TASK GOAL: Please set down the line that contains "Task: Expand the font size dropdown" and every line below it through the last, exactly as written, with no other lines.

**** RECORDS FOR THE EXERCISE ****

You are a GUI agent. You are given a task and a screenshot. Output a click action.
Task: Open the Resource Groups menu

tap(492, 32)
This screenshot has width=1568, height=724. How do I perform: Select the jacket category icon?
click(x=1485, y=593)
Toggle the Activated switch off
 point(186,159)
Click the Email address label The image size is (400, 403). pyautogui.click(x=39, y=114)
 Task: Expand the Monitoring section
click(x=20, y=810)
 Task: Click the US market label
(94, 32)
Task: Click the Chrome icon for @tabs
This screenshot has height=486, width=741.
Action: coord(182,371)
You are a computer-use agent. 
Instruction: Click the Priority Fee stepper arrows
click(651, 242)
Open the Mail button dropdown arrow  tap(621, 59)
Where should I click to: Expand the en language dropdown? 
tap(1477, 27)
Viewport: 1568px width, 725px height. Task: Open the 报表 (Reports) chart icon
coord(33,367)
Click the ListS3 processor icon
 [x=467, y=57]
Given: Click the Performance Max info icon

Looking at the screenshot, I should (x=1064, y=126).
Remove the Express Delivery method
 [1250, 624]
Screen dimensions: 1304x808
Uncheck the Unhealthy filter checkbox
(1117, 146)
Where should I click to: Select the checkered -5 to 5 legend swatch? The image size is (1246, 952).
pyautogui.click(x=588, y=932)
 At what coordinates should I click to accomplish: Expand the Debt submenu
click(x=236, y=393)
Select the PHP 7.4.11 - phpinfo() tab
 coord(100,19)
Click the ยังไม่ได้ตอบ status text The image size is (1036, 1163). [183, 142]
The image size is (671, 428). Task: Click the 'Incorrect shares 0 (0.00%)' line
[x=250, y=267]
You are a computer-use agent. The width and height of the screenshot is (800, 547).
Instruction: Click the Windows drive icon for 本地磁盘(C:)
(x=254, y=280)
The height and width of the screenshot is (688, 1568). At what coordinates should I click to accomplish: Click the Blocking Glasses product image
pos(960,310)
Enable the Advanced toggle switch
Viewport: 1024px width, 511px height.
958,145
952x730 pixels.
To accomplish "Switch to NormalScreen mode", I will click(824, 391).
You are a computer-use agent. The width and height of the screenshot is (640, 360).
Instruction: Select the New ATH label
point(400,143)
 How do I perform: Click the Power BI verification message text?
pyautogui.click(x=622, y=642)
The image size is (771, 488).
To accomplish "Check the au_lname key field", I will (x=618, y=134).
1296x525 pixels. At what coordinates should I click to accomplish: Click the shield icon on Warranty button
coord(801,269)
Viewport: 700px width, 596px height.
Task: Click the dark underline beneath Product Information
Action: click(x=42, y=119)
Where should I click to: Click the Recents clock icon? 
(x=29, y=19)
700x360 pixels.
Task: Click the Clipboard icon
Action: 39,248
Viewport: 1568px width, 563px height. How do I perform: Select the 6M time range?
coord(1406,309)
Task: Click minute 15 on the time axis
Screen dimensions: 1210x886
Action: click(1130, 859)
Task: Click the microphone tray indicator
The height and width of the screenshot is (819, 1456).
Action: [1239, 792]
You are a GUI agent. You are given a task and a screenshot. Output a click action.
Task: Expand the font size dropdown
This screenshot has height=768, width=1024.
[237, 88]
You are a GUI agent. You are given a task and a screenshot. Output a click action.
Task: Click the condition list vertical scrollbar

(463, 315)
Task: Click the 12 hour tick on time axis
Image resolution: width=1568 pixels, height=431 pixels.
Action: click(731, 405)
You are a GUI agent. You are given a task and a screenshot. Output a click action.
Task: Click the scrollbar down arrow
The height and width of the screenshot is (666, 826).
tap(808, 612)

****

ANSWER:
Task: Expand the font size dropdown
This screenshot has height=768, width=1024.
[237, 88]
You are a GUI agent. You are given a task and a screenshot. Output a click action.
Task: Click the condition list vertical scrollbar

(463, 315)
Task: Click the 12 hour tick on time axis
Image resolution: width=1568 pixels, height=431 pixels.
Action: click(731, 405)
You are a GUI agent. You are given a task and a screenshot. Output a click action.
Task: Click the scrollbar down arrow
The height and width of the screenshot is (666, 826).
tap(808, 612)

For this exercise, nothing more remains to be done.